Language-Guided Object Search in Agricultural Environments

TL;DR

This work tackles object search in loosely semantically organized agricultural environments by proposing LOSAE, a language-guided approach that reasons about unseen targets using only seen objects and an LLM. LOSAE performs environment exploration to build an object memory, uses an LLM to compute probabilistic location of the unseen target, and plans a waypoint-based path that balances distance with semantic affinity, optionally grasping the target. Real-world experiments on a Boston Dynamics Spot achieve a robust 80% success rate and a 0.67 SPL, with offline reasoning yielding about 84% path efficiency relative to an ideal path. The results demonstrate that language-based reasoning over object-to-object relationships can effectively guide search in unstructured farm settings, highlighting potential for scalable, low-cost deployment in agricultural robotics.

Abstract

Creating robots that can assist in farms and gardens can help reduce the mental and physical workload experienced by farm workers. We tackle the problem of object search in a farm environment, providing a method that allows a robot to semantically reason about the location of an unseen target object among a set of previously seen objects in the environment using a Large Language Model (LLM). We leverage object-to-object semantic relationships to plan a path through the environment that will allow us to accurately and efficiently locate our target object while also reducing the overall distance traveled, without needing high-level room or area-level semantic relationships. During our evaluations, we found that our method outperformed a current state-of-the-art baseline and our ablations. Our offline testing yielded an average path efficiency of 84%, reflecting how closely the predicted path aligns with the ideal path. Upon deploying our system on the Boston Dynamics Spot robot in a real-world farm environment, we found that our system had a success rate of 80%, with a success weighted by path length of 0.67, which demonstrates a reasonable trade-off between task success and path efficiency under real-world conditions. The project website can be viewed at https://adi-balaji.github.io/losae/

Paper Structure

This paper contains 15 sections, 4 equations, 4 figures, 2 tables.

Figures (4)

  • Figure 1: LOSAE allows the robot to find an unseen object using previously seen objects as instruments of reasoning.
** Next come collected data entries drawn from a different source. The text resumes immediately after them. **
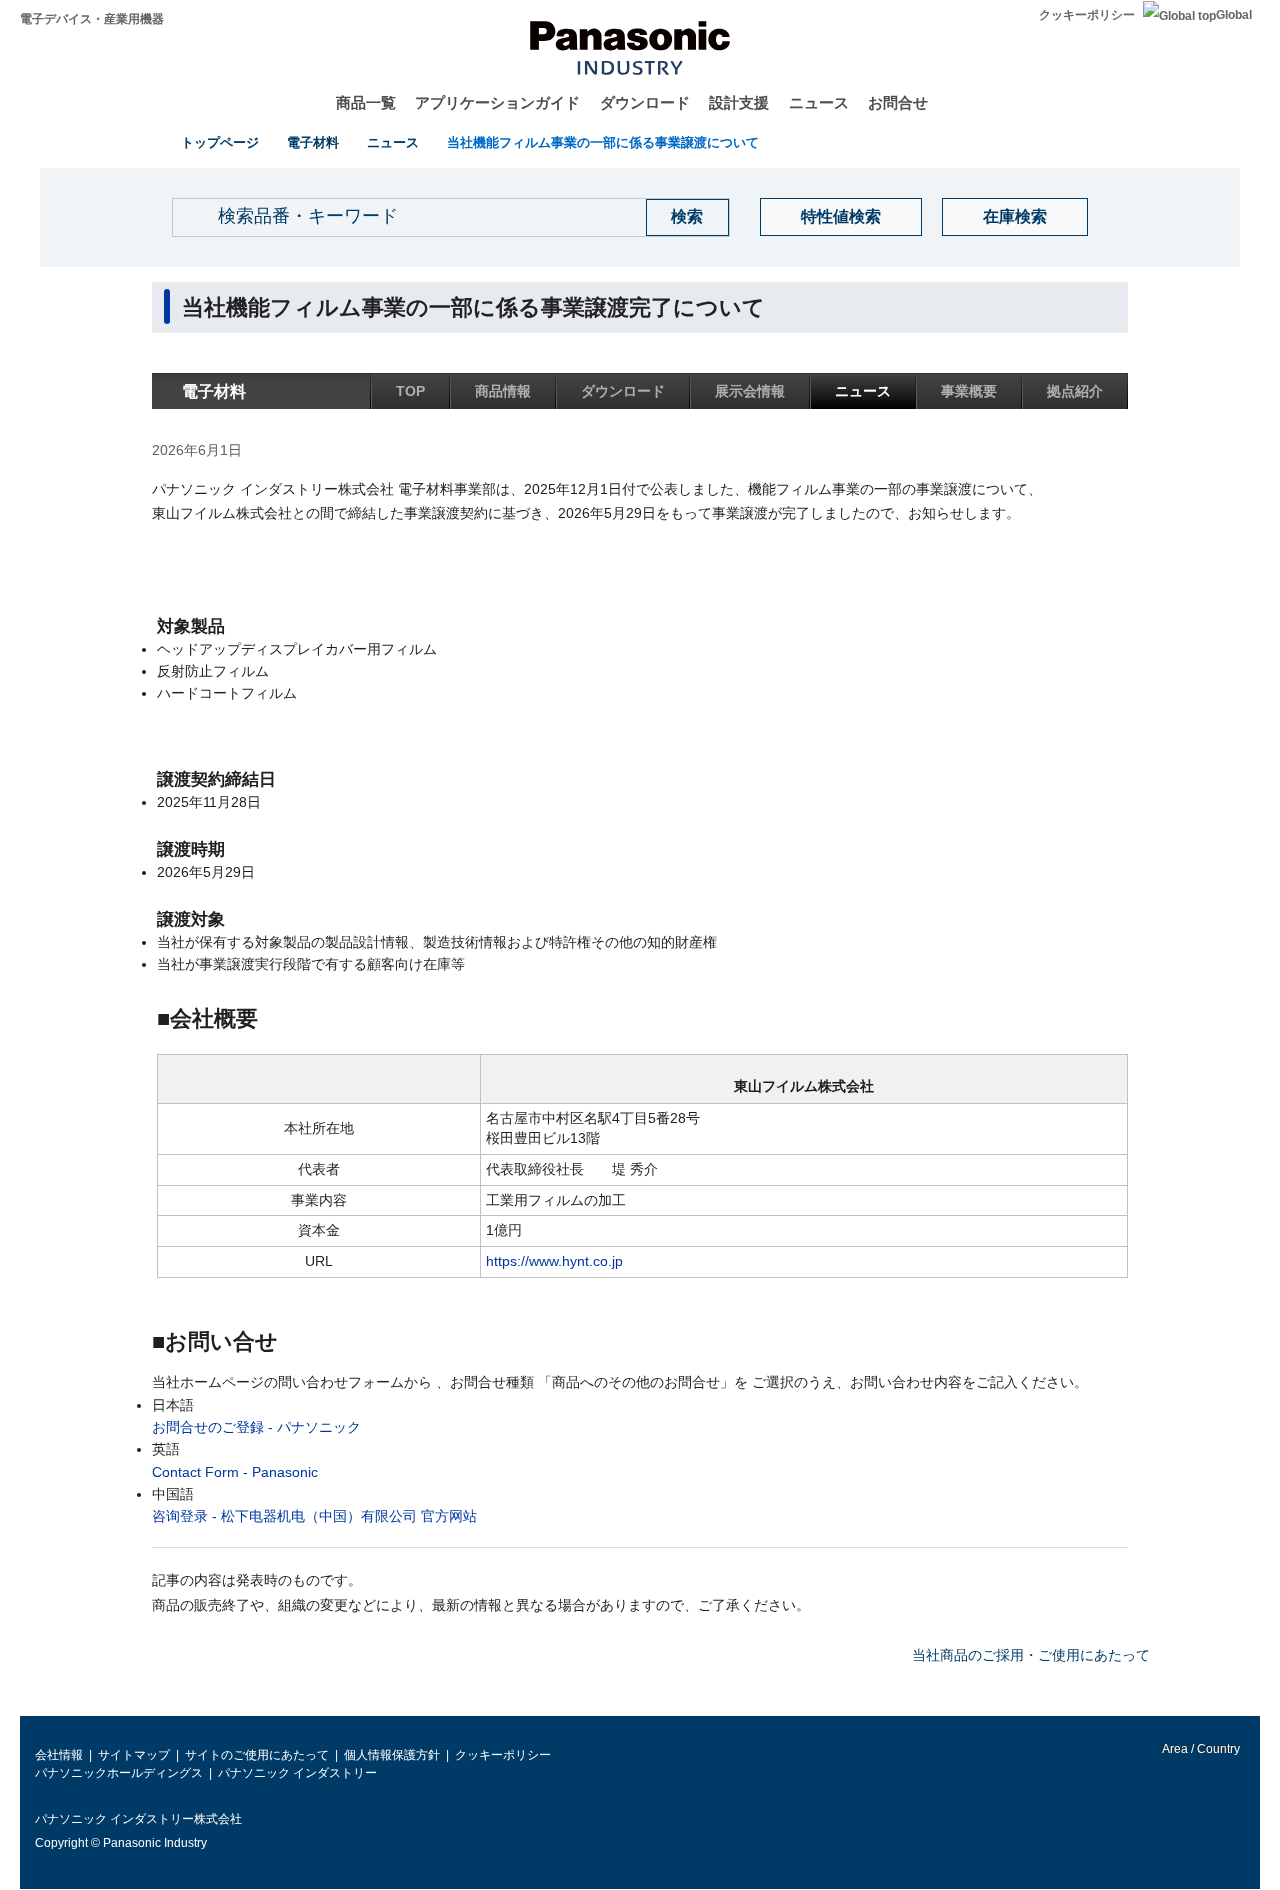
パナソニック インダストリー (297, 1773)
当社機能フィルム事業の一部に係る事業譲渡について (603, 142)
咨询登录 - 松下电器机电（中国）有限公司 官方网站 (314, 1516)
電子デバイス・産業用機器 (92, 19)
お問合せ (898, 102)
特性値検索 (841, 216)
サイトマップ (134, 1755)
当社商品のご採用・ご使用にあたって (1031, 1655)
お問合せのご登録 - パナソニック (256, 1427)
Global (1234, 15)
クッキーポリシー (1087, 15)
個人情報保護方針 (392, 1755)
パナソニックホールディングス (119, 1773)
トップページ (220, 142)
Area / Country (1200, 1749)
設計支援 (739, 102)
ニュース (819, 102)
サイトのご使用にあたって (257, 1755)
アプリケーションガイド (497, 102)
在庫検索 (1015, 216)
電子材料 (313, 142)
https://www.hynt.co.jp (554, 1261)
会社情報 (59, 1755)
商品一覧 (366, 102)
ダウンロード (645, 102)
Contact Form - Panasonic (235, 1472)
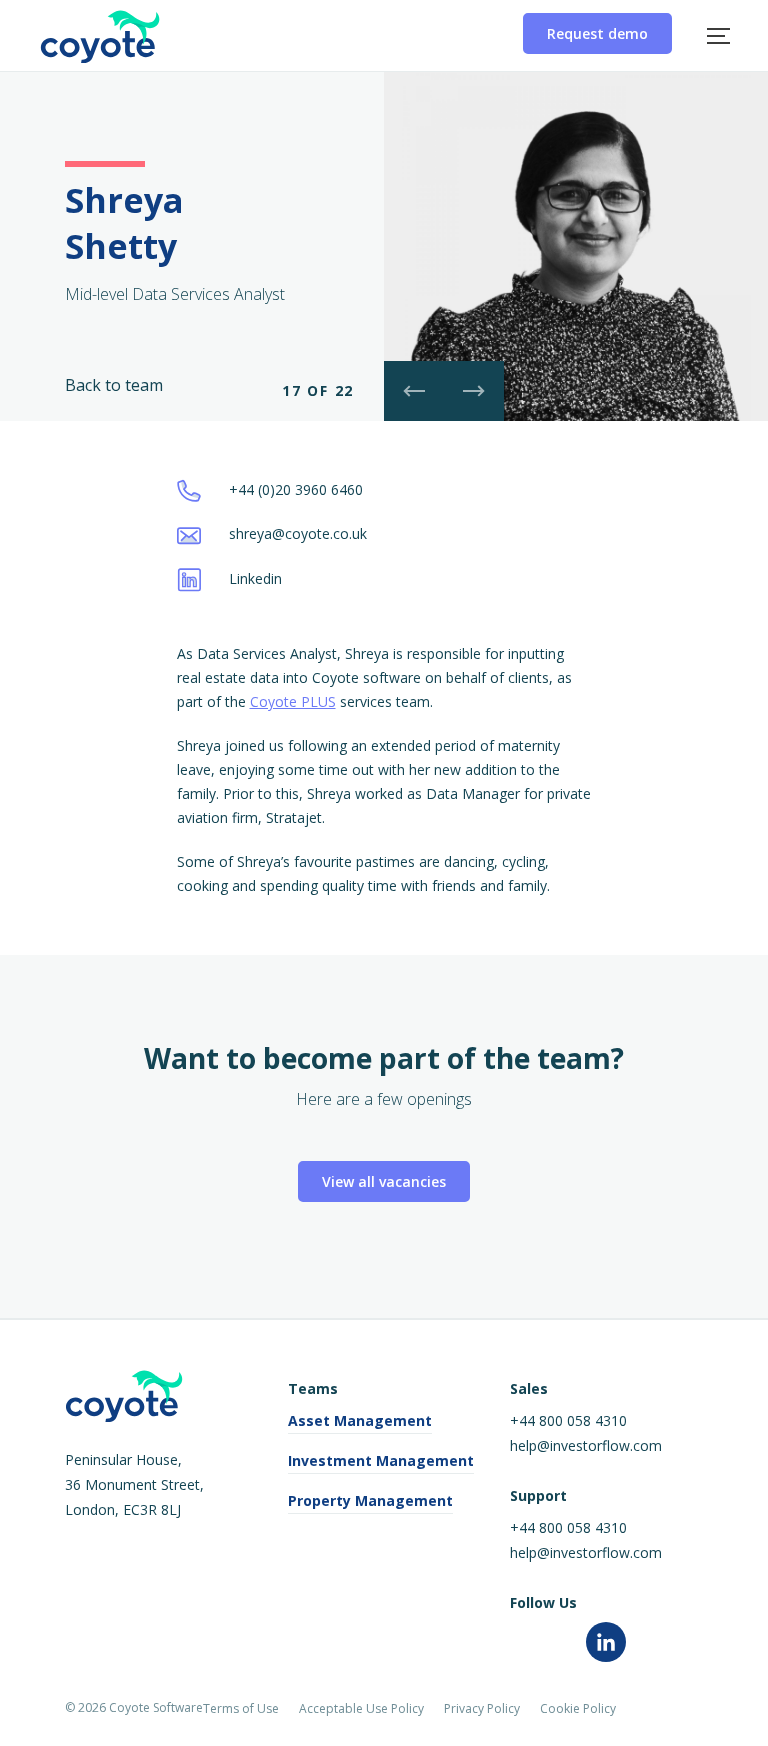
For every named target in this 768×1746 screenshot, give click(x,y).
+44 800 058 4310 (568, 1420)
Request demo (597, 33)
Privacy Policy (482, 1708)
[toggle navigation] (718, 35)
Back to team (114, 385)
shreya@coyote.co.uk (296, 533)
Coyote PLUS (293, 701)
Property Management (370, 1500)
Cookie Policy (578, 1708)
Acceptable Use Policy (361, 1708)
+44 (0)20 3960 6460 (294, 489)
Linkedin (253, 578)
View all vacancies (384, 1181)
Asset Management (360, 1420)
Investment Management (381, 1460)
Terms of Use (241, 1708)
Here, the robot can understand that a tool like a drill is most likely located near similar tools like a screwdriver, chisel or shovel
  • Figure 2: The robot is tasked with finding a target object $x_t$ based on a user query. The robot uses an LLM for semantic reasoning by generating a probability distribution $P$ based on the object-to-object relationships between a seen object $x_s$ in $X_s$ and the target object $x_t$. This distribution helps calculate waypoint scores $s(w_i)$ for each waypoint $w_i$. The robot plans a path through the waypoints according to the cost function $C$ that balances visiting high score waypoints and maintaining a short path length (see Methods for more details). The robot then navigates to a waypoint, inspects the objects around, and grasps the target if found; if not, it navigates to the next waypoint and continues the search.
  • Figure 3: Images from our custom YOLOv8 dataset showcasing the objects and environment we work with. Top left: farm cart, drill, and pliers by the field. Middle: watering can, hammer, water hose nozzle, and bolt cutters by the tool shelf and table in the tool storage. Bottom left: water tap, water pipe, hand rake and screwdriver by the water station. Bottom right: shovel and chisel.
  • Figure 4: Left: an instance of the robot correctly identifying the target object at the correct location. Right: an instance of a false positive. The robot correctly finds the watering can next to the water tap and water hose nozzle, but grasps the water tap due to perceptual errors.